▶ Supplied material

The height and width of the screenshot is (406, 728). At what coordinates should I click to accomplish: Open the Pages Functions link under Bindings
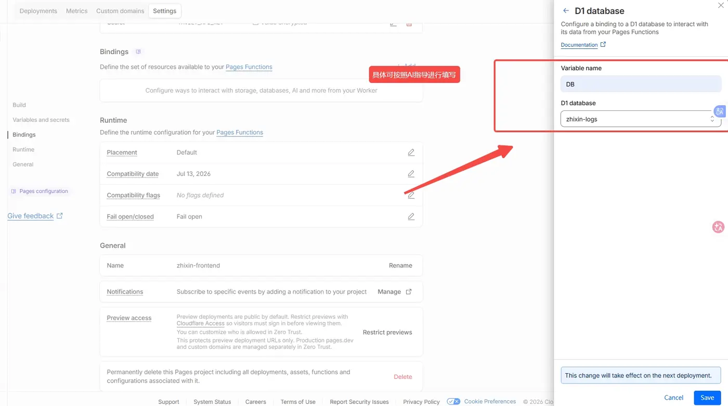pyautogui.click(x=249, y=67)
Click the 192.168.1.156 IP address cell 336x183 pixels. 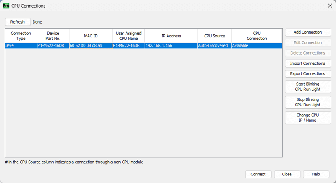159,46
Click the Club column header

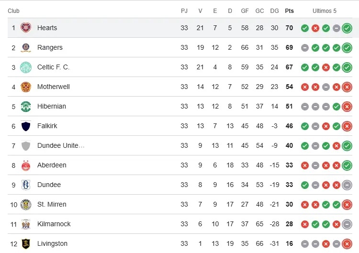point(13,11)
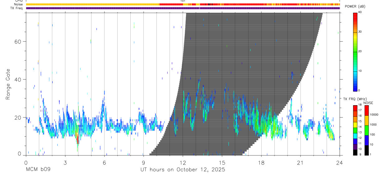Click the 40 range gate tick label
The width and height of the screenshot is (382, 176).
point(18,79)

...

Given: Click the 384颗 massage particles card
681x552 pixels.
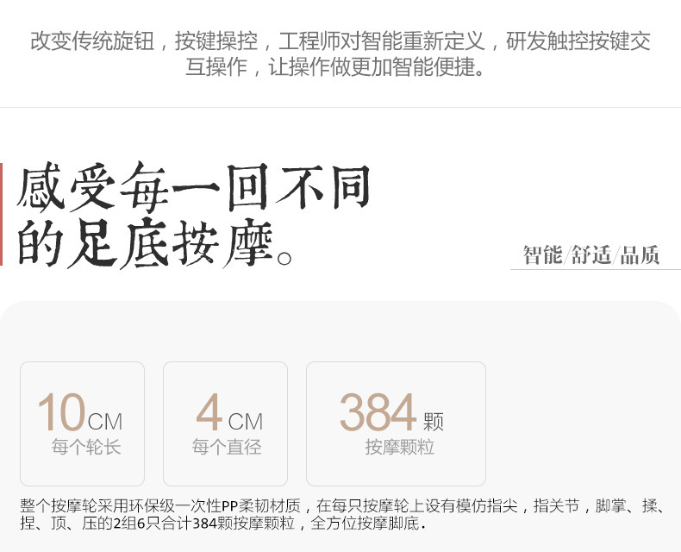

▶ Exercise
Copy the lines above exactly, beginning at the line that has "Given: Click the 384颗 massage particles card" and stopping after the line that has "681x552 pixels.", and omit the rest.

▶ Completed task
Given: Click the 384颗 massage particles card
681x552 pixels.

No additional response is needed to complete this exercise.